### PROVIDED MATERIAL:
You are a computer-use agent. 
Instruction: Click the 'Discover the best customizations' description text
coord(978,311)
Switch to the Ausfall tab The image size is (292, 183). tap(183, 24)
...
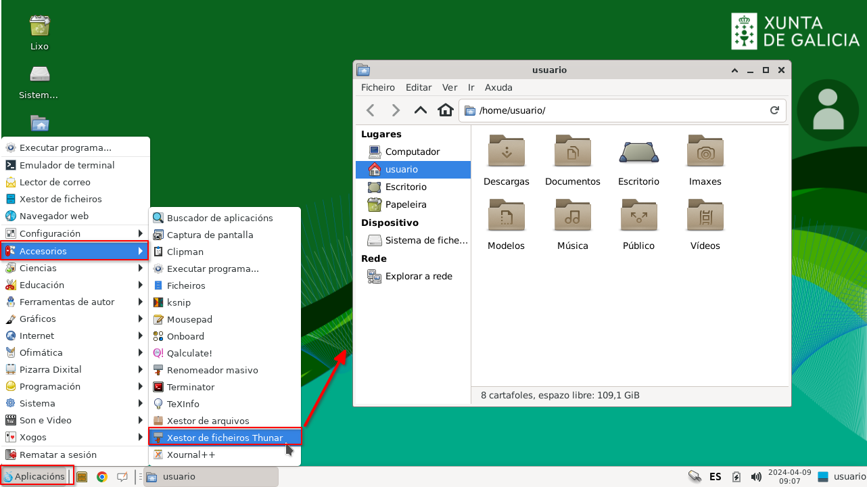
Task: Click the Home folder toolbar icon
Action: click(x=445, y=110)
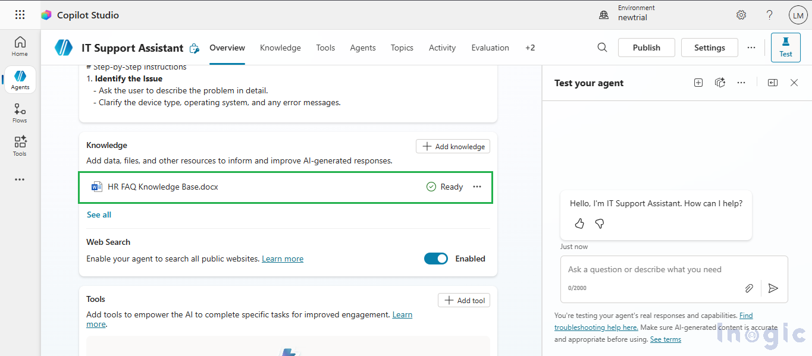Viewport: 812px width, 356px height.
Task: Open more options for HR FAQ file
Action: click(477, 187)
--
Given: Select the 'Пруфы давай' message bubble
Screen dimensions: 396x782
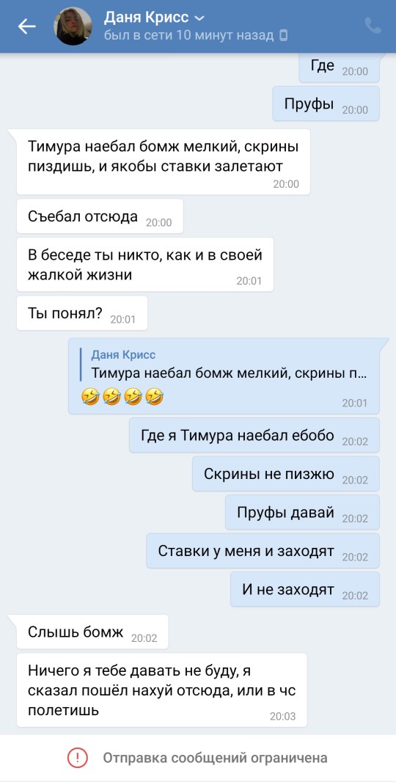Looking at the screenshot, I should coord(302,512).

### WHAT IS EXPECTED:
In the entries above, find the line with "Instruction: Click the" and the line with "Switch to the", then set down exactly those two and every line between them, nothing else.

### SOLUTION FOR THIS TASK:
Instruction: Click the 'Discover the best customizations' description text
coord(978,311)
Switch to the Ausfall tab The image size is (292, 183). tap(183, 24)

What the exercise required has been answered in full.